Armutsbekämpfung mit Nebenwirkungen in Tibet

Hans Spross
25. September 2020

Tibet ist derzeit Schauplatz einer mit großem Druck verfolgten Kampagne zur Ausbildung und Umsiedlung "überschüssiger Arbeitskräfte". Umerziehungslager wie in Xinjiang gehören - bislang - nicht dazu.

Tibet | Nomade
Ein tibetischer Nomade mit Pferd und Fohlen in der Region zwischen Gyantse und DangxiongBild: Manfred Bail/imageBROKER/picture-alliance

Die Uhr tickt für Xi Jinpings Projekt der Ausmerzung absoluter Armut in China bis Ende 2020. Die Einkommensgrenze, die dafür überschritten werden muss, ist regional unterschiedlich und beträgt aktuell durchschnittlich rund 4000 Yuan (umgerechnet 500 Euro) pro Jahr. Laut der Zeitschrift "The Economist" müssen noch rund fünf Millionen Staatsbürger diese Schwelle überschreiten, damit die lokalen Parteikader und die nationale Parteiführung den Sieg auf dem "Schlachtfeld der Armutsbekämpfung", so eine offizielle Formulierung, verkünden können.
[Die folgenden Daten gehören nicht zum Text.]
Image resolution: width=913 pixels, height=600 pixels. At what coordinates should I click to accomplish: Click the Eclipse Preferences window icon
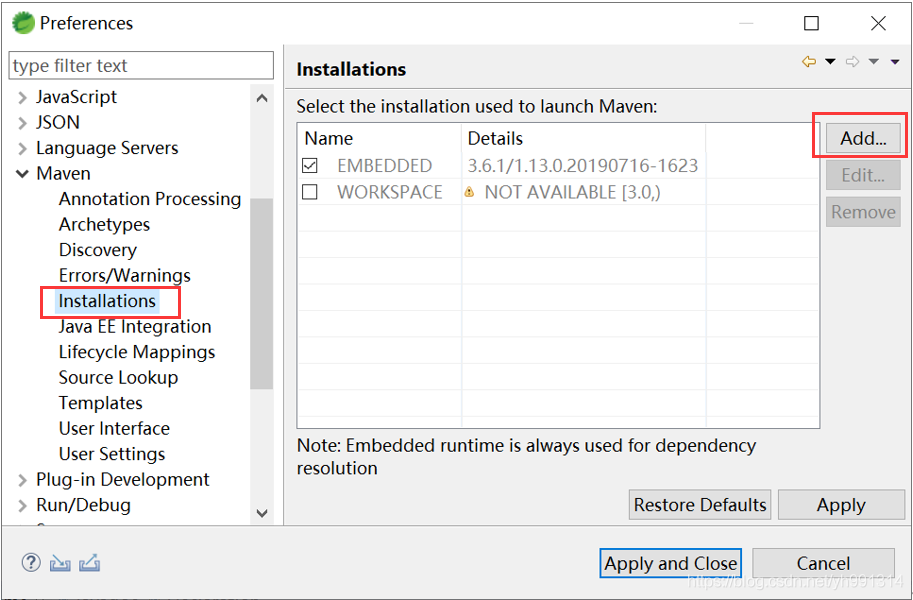pyautogui.click(x=22, y=23)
Am intensivsten wird dieser Kampf derzeit in Tibet geführt, wie vor kurzem der Forscher Adrian Zenz in einem Artikel der "Jamestown Foundation" mit Sitz in Washington DC dokumentiert hat. Zenz hatte zuvor das System der Umerziehungslager in Xinjiang publik gemacht. In Tibet wird demnach seit 2019 das umfangreichste und aufwendigste staatliche Programm für die Berufsausbildung und den Transfer "überschüssiger ländlicher Arbeitskräfte" umgesetzt, das es dort je gegeben hat. 

Xi Jinping sieht sich als Wohltäter "rückständiger" Minderheiten, die in moderne Wohnungen ziehen sollenBild: Andy Wong/AP Photo/picture-alliance

Neue Stufe der Umsiedlungspolitik

Die Ausbildung soll nach "strikt militärischem Muster" organisiert werden, übersetzt heißt das: kombiniert mit ideologischer Erziehung. Damit würden die "schlechte Arbeitsdisziplin (der Tibeter)" und ihr "rückständiges Denken" verbessert. In diesem Jahr seien bereits über eine halbe Million Tibeter im Zuge dieses Programms ausgebildet, knapp 50.000 auf Arbeitsstellen innerhalb der Autonomen Region sowie einige tausend weitere in andere Landesteile Chinas zu ihren neuen Arbeitsstellen verschickt worden.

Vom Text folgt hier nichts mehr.